新米隊員、ギルバートはヘルメットの中に隠した銀髪を搔き上げる癖を見せ、「あー、そうだ、被ってんの忘れてた」とそばかすだらけの顔を歪ませて舌を見せる。


「そうだな」

お調子者のギルバートに声を掛けられたジェフ=パーカーという男は、精悍な顔立ちの表情を変えぬまま、静かに目を伏せていた。

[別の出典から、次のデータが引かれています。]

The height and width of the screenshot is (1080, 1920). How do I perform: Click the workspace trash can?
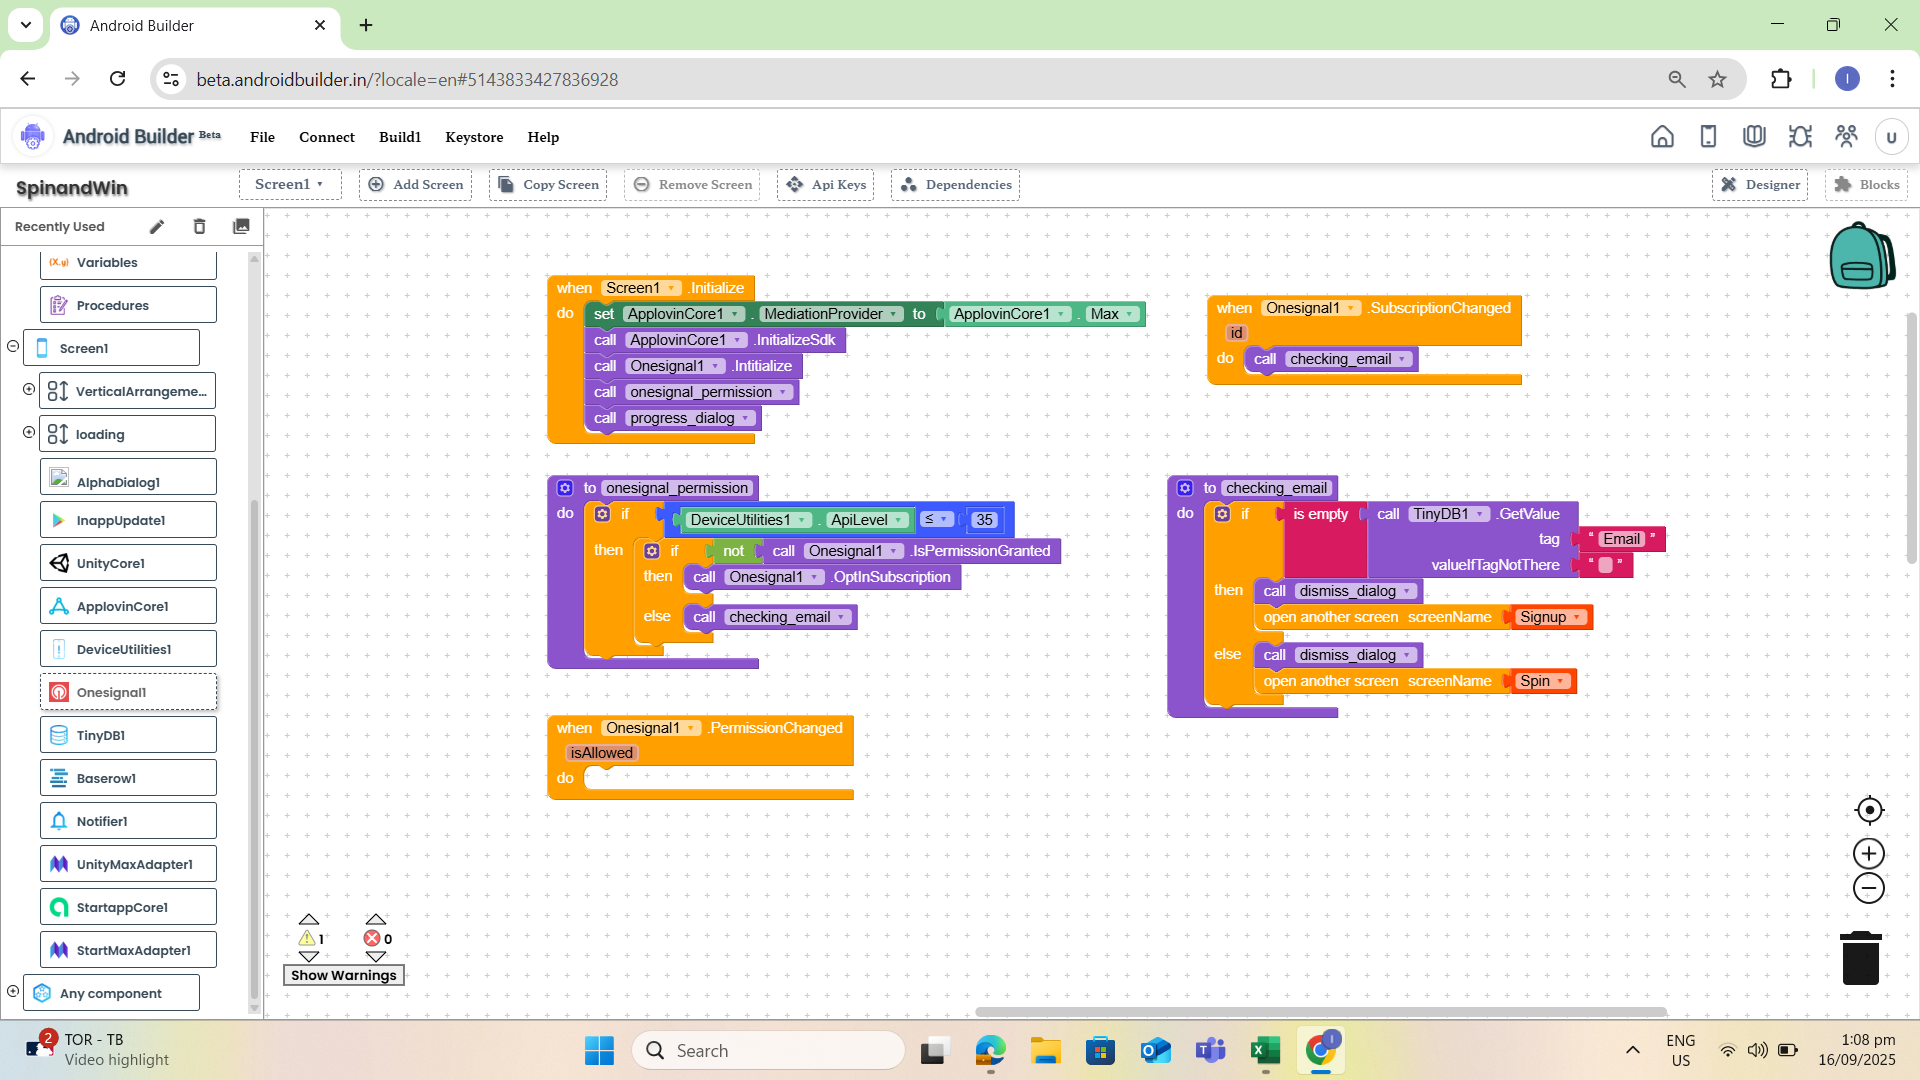click(1860, 958)
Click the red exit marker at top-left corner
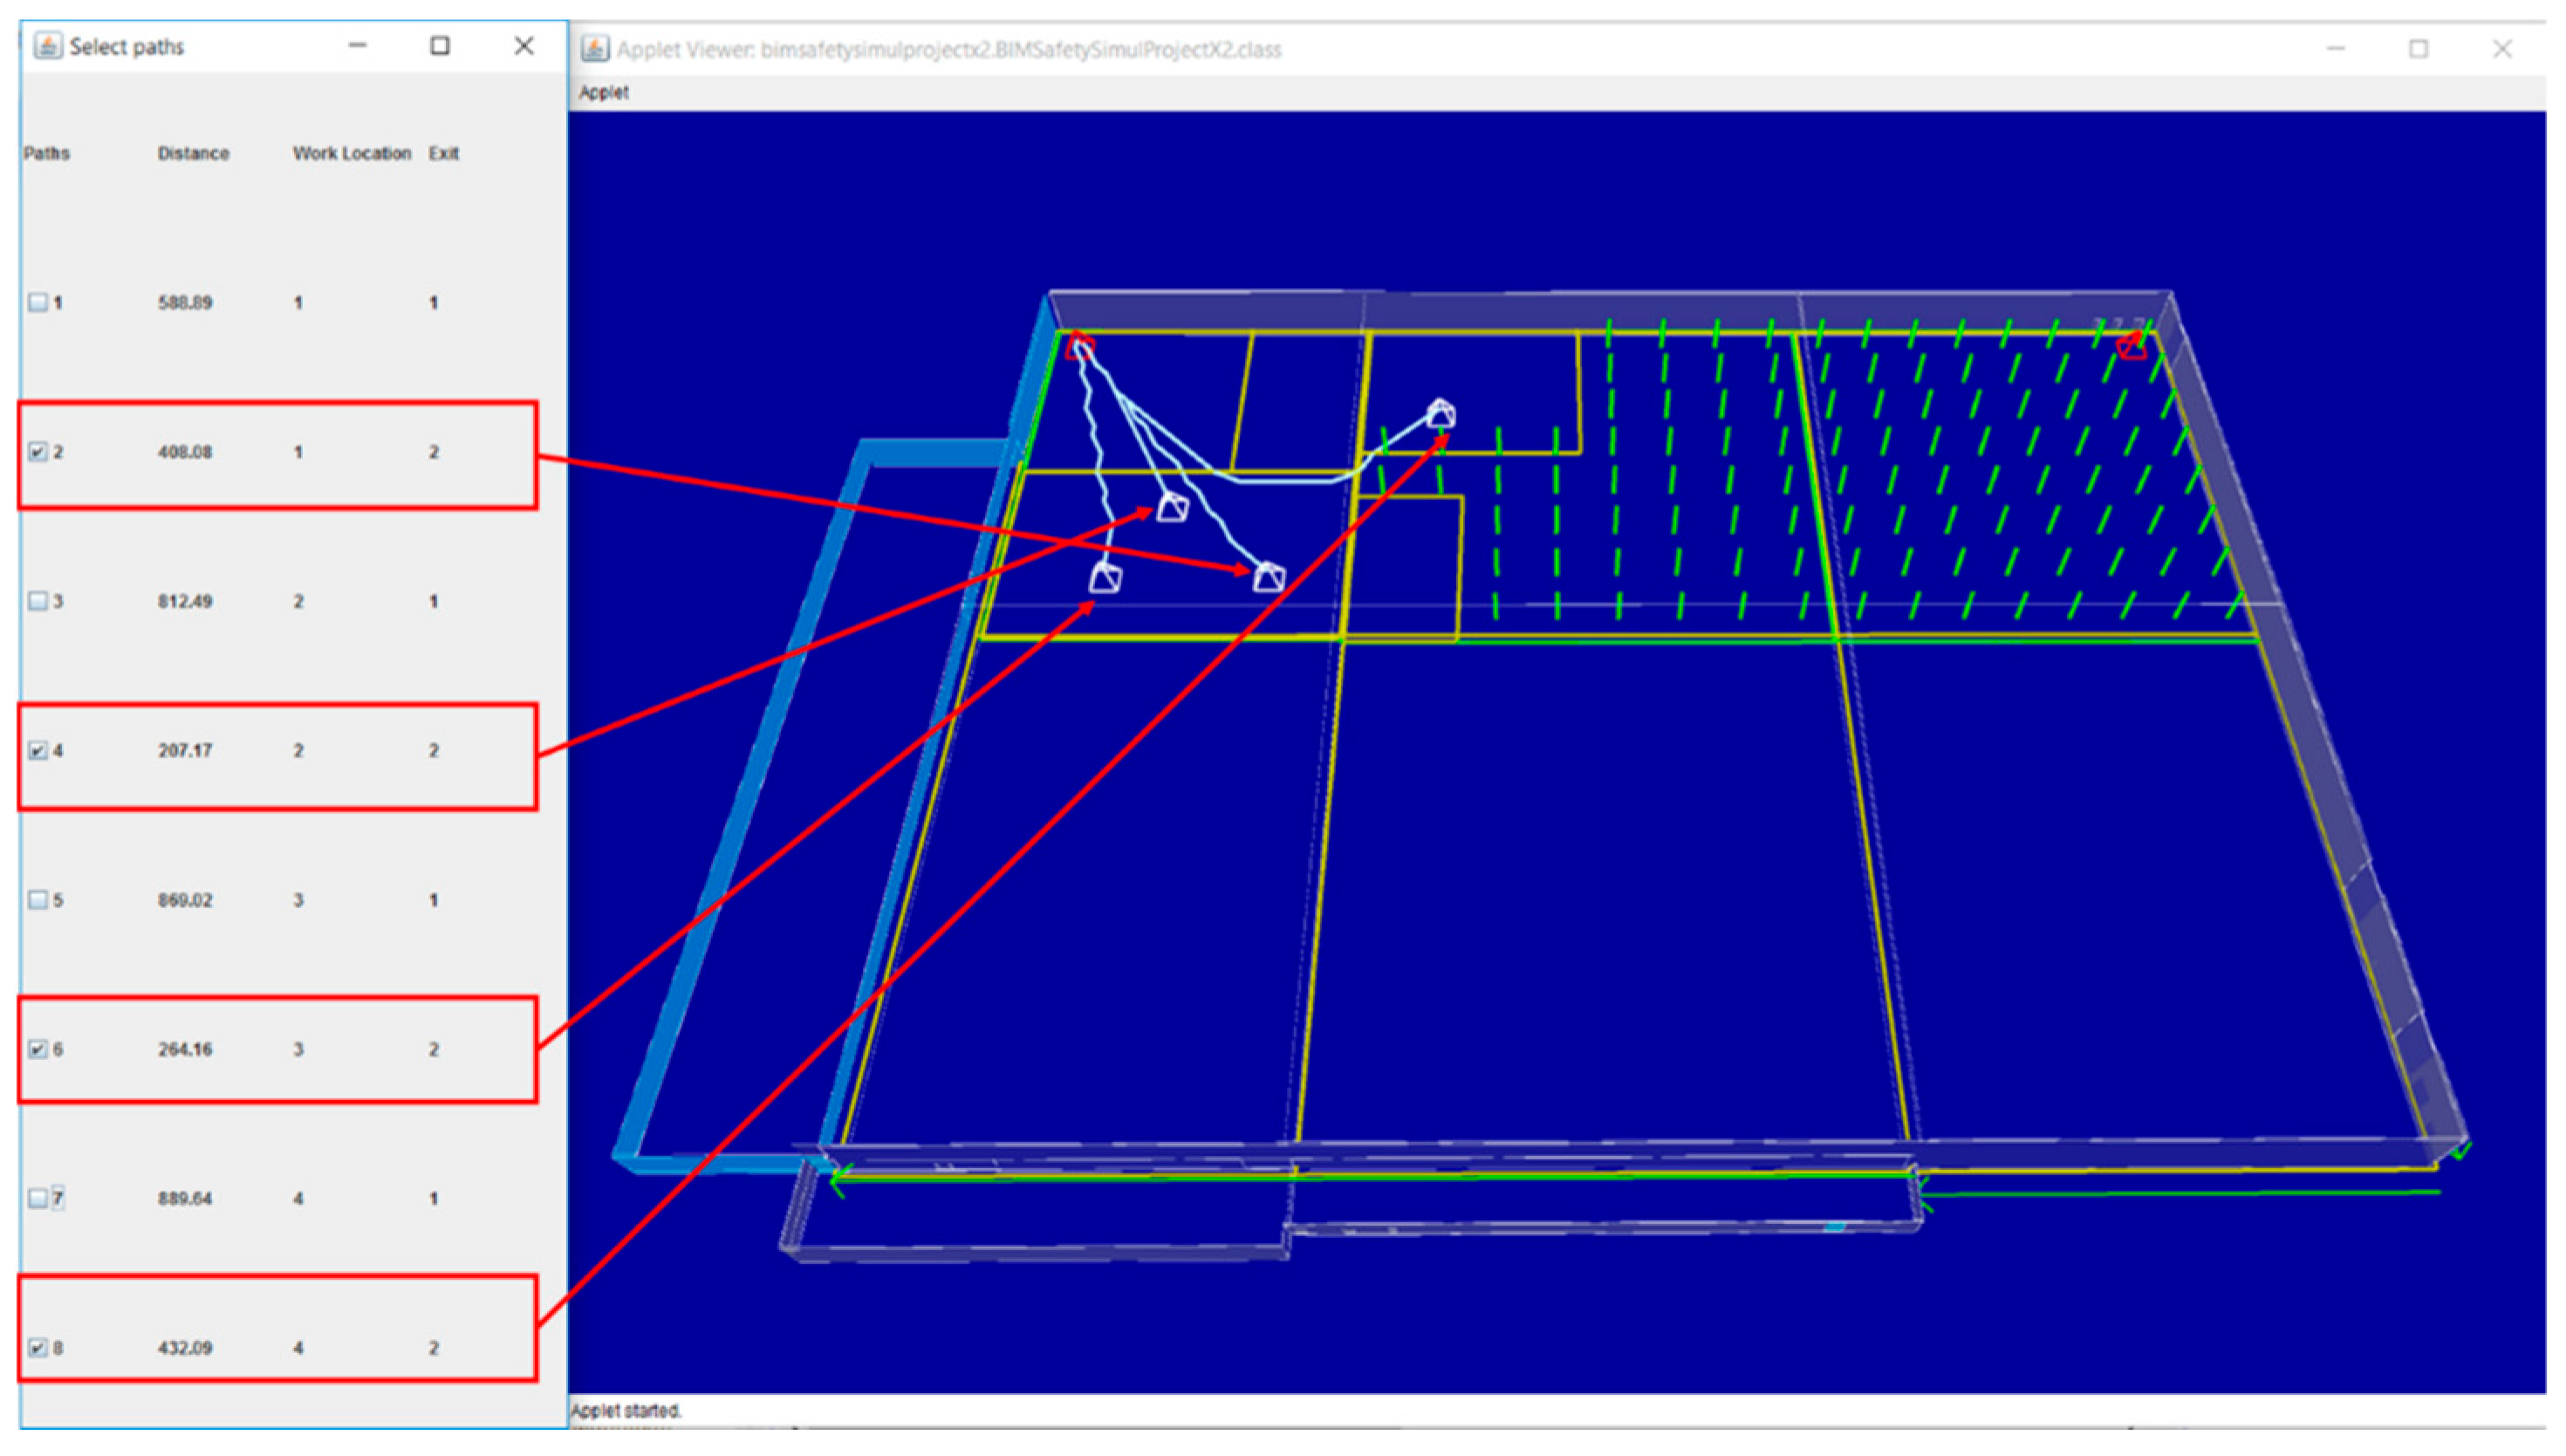 [1080, 347]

ギルバートは「やれやれ」と言ったワザとらしいため息を吐き、首を左右に振る。


「ってか、さっきのダンチェス司令官の説明、おかしくねぇ? なんでテロリストの要求が無いのに、俺たち【Q.C.P】である軍や警察のエリートが、凡人よりも先に駆り出されんのさ」


そう、彼ら【Q.C.P】は軍隊や警察の中でもより優れた20〜30代の人物たちによって構成された、特殊部隊。


いわば精鋭中の精鋭である。


決められた時間に決められた行動を取り、規律を守り、仲間を守り、任務を全うする。


「テロリスト相手の消耗戦には、凡人相手で十分だろ」


空気の読めないギルバートの言葉に触発され、車内がピリピリとし出してしまった。